Class ParallelBatchLoader<TBatch>

Namespace
AiDotNet.Data.Loaders
Assembly
AiDotNet.dll

Provides parallel batch loading with multiple workers for improved throughput.

public class ParallelBatchLoader<TBatch> : IDisposable

Type Parameters

TBatch

The type of batch produced.

Inheritance
ParallelBatchLoader<TBatch>
Implements
Inherited Members

Remarks

ParallelBatchLoader uses multiple worker threads to prepare batches in parallel, similar to PyTorch's DataLoader with num_workers > 0. This can significantly improve training throughput when batch preparation is CPU-bound.

For Beginners: Training neural networks often involves: 1. Loading data from disk 2. Preprocessing (augmentation, normalization) 3. GPU training

With single-threaded loading, the GPU waits while data is prepared. With parallel loading, multiple workers prepare batches simultaneously, keeping the GPU constantly fed with data.

Example:

var parallelLoader = new ParallelBatchLoader<(Matrix<float>, Vector<float>)>(
    batchProvider: dataLoader.GetBatches(32),
    numWorkers: 4,
    prefetchCount: 2
);

await foreach (var batch in parallelLoader.GetBatchesAsync())
{
    await model.TrainOnBatchAsync(batch);
}

Constructors

ParallelBatchLoader(Func<IEnumerable<int>>, Func<int[], TBatch>, int, int?, int?)

Initializes a new instance of the ParallelBatchLoader class.

public ParallelBatchLoader(Func<IEnumerable<int>> indexProvider, Func<int[], TBatch> batchFactory, int batchSize, int? numWorkers = null, int? prefetchCount = null)

Parameters

indexProvider Func<IEnumerable<int>>

Function that provides indices for each epoch.

batchFactory Func<int[], TBatch>

Function that creates a batch from an array of sample indices.

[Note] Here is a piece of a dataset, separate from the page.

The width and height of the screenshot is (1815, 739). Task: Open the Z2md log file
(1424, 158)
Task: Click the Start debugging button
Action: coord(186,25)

The factory receives all indices for a single batch and should aggregate them into a single batch (e.g., by stacking samples into a matrix).

batchSize int

Number of samples per batch.

numWorkers int?

Number of parallel workers. Default is processor count.

prefetchCount int?

Number of batches to prefetch. Default is 2 * numWorkers.

Remarks

The batchFactory function is responsible for:

  • Loading samples at the given indices from the dataset
  • Aggregating them into a single batch structure
  • Applying any preprocessing or augmentation

Example batchFactory for Matrix/Vector data:

batchFactory: indices => {
    var xBatch = new Matrix<float>(indices.Length, numFeatures);
    var yBatch = new Vector<float>(indices.Length);
    for (int i = 0; i < indices.Length; i++) {
        int idx = indices[i];
        for (int j = 0; j < numFeatures; j++)
            xBatch[i, j] = dataset.X[idx, j];
        yBatch[i] = dataset.Y[idx];
    }
    return (xBatch, yBatch);
}

Properties

NumWorkers

Gets the number of parallel workers.

public int NumWorkers { get; }

Property Value

int

PrefetchCount

Gets the prefetch count.

public int PrefetchCount { get; }

Property Value

int

Methods

Dispose()

Disposes the parallel batch loader.

public void Dispose()

GetBatchesAsync(CancellationToken)

Iterates through batches using parallel workers.

public IAsyncEnumerable<TBatch> GetBatchesAsync(CancellationToken cancellationToken = default)

Parameters

cancellationToken CancellationToken

Cancellation token.

Returns

IAsyncEnumerable<TBatch>

Async enumerable of batches.